*** Opening of Extract provided ***
Computing prefix sums

Given is an array of A of n integers, such that n is power of two. The task is to produce a new array, B, that the i-th element in B is the sum of the first i elements in A.

A simple sequential implementation is as follows:

input int A[_];
int n = A.size;
output int B[n];

B[0] = A[0];

for (int i = 1; i < n; i++)
    B[i] = B[i - 1] + A[i];
Both time and work of the previous algorithm are linear. We present two implementation of parallel version with linear work and logarithmic time. The first one is a recursive procedure:
input int A[_];
    output int B[A.size];

    int prefix_sums(int A[_], int B[_]) {
        if (A.size == 1) {
          B[0] = A[0];
          return 1;
        }

        int n = A.size / 2;
        int AA[n], BB[n];

        pardo(i : n) AA[i] = A[2 * i] + A[2 * i + 1];

        prefix_sums(AA, BB);

        pardo(i : n) {
            B[2 * i] = BB[i] - A[2 * i + 1];
            B[2 * i + 1] = BB[i];
        }

        return 1;
    }

    prefix_sums(A, B);
The idea is to first collapse the input array by adding consecutive pairs of elements. Recursively computing the prefix sums BB on the collapsed array AA, we get the prefix sums of all even prefixes of A. Then it is easy to fill the odd prefixes by subtracting the corresponding value from A.
*** Close of Extract provided ***
*** Opening of Provided data ***
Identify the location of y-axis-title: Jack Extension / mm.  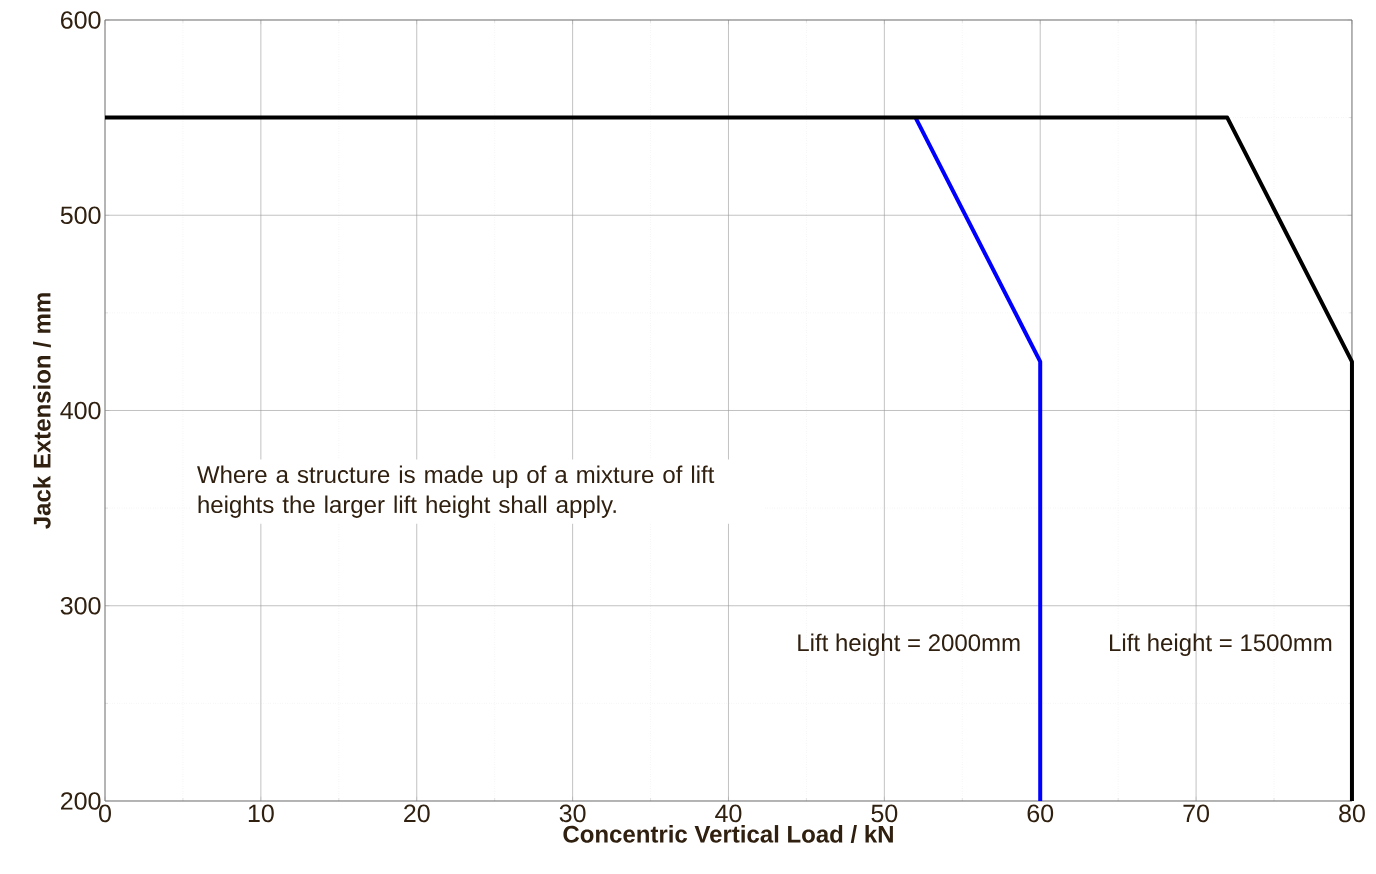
*** Close of Provided data ***
■ **Directive 1**
Translate the following sentence from the text on computing prefix sums into French: "The idea is to first collapse the input array by adding consecutive pairs of elements."
■ **Directive 2**
Carry on the text on computing prefix sums, beginning immediately after its final sentence.

■ **Response area 1**
L'idée consiste d'abord à réduire le tableau d'entrée en additionnant les paires d'éléments consécutifs.

■ **Response area 2**
Another version is a bottom-up non-recursive algorithm. For clarity, we use an auxiliary storage B with n log n elements (log n rows and n columns). Note however, that we use only linearly many elements from B, so it is not hard to rewrite the program such that it uses only linear storage. The program works in two passes: in the bottom-up pass it adds the consecutive pairs of elements in each row, and in the top-down pass it fills in the elements on odd positions.

input int A[_];
int n = A.size;

int ln = 0;
for (; 2 ^ ln < n; ln++);

int B[ln + 1, n];
output int S[n];

pardo(i : n) B[0, i] = A[i];

for (int t = 0; 2 ^ t < n; t++)
    pardo(i : n / 2 ^ (t + 1))
        B[t + 1, i] = B[t, 2 * i] + B[t, 2 * i + 1];

for (int t = 0; 2 ^ t < n; t++)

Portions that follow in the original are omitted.